Suzanne nodded. “No you don’t. He came into my room and yelled at me while I was lying down. I was in a vulnerable position.” Her face was red, her body rigid and trembling. “All men want is to do you, then take off.”
“I’m calling the Crisis Center,” Billy said.
“They’ll put me away like they did in Dayton. You know why? They thought I was suicidal. You know why? Because I like the Grateful Dead.” She was crying. “I have my period. What should I do?”
“I’ll give you something,” Suzanne said.
“Thank you. You’re nice. You’re a woman. He’s mean.” She glared at Billy.
“Oh, for Chrissake,” he moaned.
“Men are jaded. Nuns are jaded too. So are monks. And lawyers. Shrinks. Nurses. They’re all jaded. My mother’s totally dependent on my father. You won’t ever be like that, will you?”
Suzanne shook her head.
“I hate having my period. Men don’t want to have anything to do with you when you have it.”
When Billy had the Crisis Center on the line, he handed Daisy the phone.
“I want to talk to a woman! I don’t care who you are. I want a woman!” She tapped her nails against the counter while she waited.
SUZANNE IS WAY too tolerant of Billy. Ryan knows this, but she must find a way to keep this young couple together: they have two small children. Can there be a happy ending without comprising Suzanne? No matter how much Ryan wanted her parents to reconcile, she couldn’t help but feel that her mother had caved in too quickly, let her father off the hook without adequate suffering. When it came to her father, her mother—so combative in most situations—turned into putty.
Ryan has spent the afternoon at the office, despite it being Sunday. She does this on occasion, finding the quiet workplace free of distractions and a good place to write. She has to stop now; she’s tired after having lost an hour of sleep to the arrival of Daylight Saving Time. The good news is that it will be light out when she descends the long flight of stairs at the law c
enter and steps out into street, then heads over to a co-worker’s house for a celebration of the impending vernal equinox. Yes, Daylight Saving promises that spring is around the corner. Soon buds will appear begrudgingly on trees and there will be no more snow. And if there happens to be, it will melt away in a day or so. Daylight Saving signals Easter is on the horizon.
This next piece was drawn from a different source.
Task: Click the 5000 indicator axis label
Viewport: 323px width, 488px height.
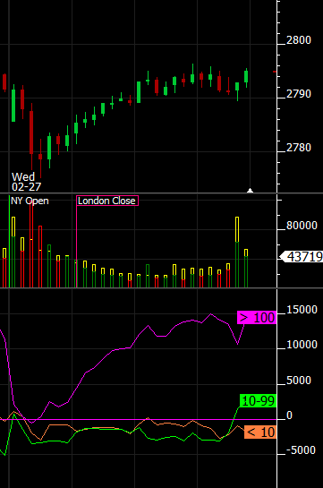Action: tap(299, 381)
She can taste her father’s ricotta cheesecake made just the way his mother used to make it, and the pizza rustica—dough filled with layers of mozzarella and prosciutto and salami and chopped hard-boiled egg that they’ll eat for breakfast for as long as it lasts. She can smell the lamb roasting—slivers of garlic stuffed in pockets—and the lasagne bubbling in the oven of the hot kitchen. She wonders if she will ever be able to carry on the tradition the way her father has since his parents died. She will. She’ll make the little birds’ nests that her grandmother made for Ryan and her cousins—the sweet dough dusted with powdered sugar that held colorful dyed eggs. She’ll organize egg hunts for her children. And, of course, there will be church. Easter and Christmas were the two times a year her father, Ryan in hand, accompanied his parents to Mass at his childhood parish church in Brooklyn. His parents gone, he continues the ritual at a church on Long Island. The church is jammed—standing room only—with lit candles at the head of each aisle, baskets of lilies or giant pots of poinsettias depending on the holiday, incense, and glorious voices and piping organ music.
The priests are overjoyed on these days, though their mood masks an underlying sadness, the knowing that come the following Sunday, three quarters of the pews will once again be empty. The archdiocese of Brooklyn recently closed Joe Toscano’s childhood church, and Joe was glad his mother wasn’t alive to see it.